LA REVOCA DI UN FINANZIAMENTO DELLA REGIONE AL COMUNE DI COMISO

Con decreto n° 1043 del 16/05/2014 la Regione Sicilia revoca al Comune di Comiso un finanziamento giá concesso di Duemilioni e Seicentoventiquattomila Euro.
Soldi destinati alla riqualificazione del territorio e quindi al comparto edilizio, che vive oggi una crisi senza precedenti.
La regione dava 15 giorni di tempo (nota n° 7089 del 17/02/2014) per integrare la documentazione ed evitare la revoca, il Comune di Comiso non si degna di rispondere.
Con decreto n° 1043 del 16/05/2014 la Regione Sicilia rende definitiva la suddetta revoca.
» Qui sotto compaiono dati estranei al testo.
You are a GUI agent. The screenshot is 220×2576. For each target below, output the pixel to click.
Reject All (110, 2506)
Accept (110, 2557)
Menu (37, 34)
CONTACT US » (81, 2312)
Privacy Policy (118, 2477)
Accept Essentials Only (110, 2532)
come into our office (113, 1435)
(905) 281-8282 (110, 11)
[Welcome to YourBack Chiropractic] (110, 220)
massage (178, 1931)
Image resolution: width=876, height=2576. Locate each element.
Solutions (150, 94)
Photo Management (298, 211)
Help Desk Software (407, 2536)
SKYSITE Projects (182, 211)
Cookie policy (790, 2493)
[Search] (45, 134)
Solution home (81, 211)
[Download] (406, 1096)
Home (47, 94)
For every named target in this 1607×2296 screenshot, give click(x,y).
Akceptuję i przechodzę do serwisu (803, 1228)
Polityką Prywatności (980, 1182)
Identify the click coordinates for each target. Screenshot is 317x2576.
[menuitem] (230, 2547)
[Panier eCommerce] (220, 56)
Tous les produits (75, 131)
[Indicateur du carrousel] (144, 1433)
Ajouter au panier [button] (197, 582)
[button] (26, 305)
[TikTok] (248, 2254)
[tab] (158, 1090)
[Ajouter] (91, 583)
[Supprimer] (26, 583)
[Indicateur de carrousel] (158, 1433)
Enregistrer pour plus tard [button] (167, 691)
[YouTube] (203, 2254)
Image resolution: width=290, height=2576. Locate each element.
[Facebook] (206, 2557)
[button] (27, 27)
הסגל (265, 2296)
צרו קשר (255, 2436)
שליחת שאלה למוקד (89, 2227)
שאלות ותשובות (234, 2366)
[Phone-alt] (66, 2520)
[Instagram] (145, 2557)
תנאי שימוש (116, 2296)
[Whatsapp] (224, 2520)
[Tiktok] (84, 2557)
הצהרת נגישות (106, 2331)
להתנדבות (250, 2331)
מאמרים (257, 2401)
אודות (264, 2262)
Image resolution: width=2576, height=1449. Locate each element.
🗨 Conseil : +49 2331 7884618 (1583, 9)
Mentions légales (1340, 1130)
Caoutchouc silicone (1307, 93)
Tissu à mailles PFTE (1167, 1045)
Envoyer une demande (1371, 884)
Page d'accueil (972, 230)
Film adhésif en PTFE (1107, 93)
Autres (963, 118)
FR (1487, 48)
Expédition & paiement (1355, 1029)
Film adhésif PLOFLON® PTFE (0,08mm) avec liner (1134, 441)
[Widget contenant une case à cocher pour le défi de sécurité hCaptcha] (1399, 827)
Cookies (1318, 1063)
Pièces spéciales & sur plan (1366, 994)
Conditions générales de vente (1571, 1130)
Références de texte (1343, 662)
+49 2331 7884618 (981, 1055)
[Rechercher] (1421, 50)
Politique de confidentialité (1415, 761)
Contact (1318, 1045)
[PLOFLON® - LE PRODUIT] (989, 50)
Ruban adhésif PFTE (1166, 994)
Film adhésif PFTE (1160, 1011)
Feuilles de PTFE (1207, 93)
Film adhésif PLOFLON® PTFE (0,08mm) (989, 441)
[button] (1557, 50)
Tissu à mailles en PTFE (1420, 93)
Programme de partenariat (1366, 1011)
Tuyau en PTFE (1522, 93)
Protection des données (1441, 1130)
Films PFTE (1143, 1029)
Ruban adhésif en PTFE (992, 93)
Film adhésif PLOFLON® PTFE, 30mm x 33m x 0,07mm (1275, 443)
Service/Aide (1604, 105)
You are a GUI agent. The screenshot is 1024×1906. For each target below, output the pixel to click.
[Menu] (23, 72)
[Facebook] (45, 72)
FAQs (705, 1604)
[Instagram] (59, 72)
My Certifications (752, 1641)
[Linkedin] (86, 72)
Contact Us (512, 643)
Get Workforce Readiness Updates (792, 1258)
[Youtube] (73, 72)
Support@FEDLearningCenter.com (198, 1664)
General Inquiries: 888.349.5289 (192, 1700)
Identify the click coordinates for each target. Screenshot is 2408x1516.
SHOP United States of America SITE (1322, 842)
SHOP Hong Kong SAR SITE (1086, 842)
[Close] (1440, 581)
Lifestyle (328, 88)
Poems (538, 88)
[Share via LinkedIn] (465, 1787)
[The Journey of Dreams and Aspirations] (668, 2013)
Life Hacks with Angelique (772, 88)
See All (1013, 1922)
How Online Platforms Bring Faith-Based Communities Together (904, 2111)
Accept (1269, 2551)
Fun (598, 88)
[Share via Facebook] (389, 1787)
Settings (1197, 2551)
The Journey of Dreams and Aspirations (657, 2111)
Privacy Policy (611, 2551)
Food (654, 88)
Ad essa ci si poteva ancora opporre ricorrendo al T.A.R. o con ricorso straordinario al Presidente della Regione.
Noi di Fratelli D’Italia ci chiediamo:
Perchè l’on. Digiacomo non ha operato all’interno della sua maggioranza in regione e di concerto con l’amministrazione comunale, per ovviare alle cause che hanno portato alla perdita del finanziamento?
Purtroppo nessuna azione politica di tal nome è giunta alle nostre orecchie.
Ci resta solo di attendere la voce del sindaco di Comiso, Filippo Spataro, per vedere come, e se, si è adoperato legalmente per cercare di recuperare una così ingente somma; e soprattutto perché non si è attivato entro i 15 gg. di tempo, precedentemente previsti, per la trasmissione degli atti del progetto definitivo.
Dopo gli oltre dieci milioni ai quali siamo stati condannati grazie all’ex sindaco Digiacomo, oggi ulteriori Due Milioni e Seicentomila euro “persi” per Comiso? “Alla fine, le malefatte di certa politica, le paghiamo noi Comisani.”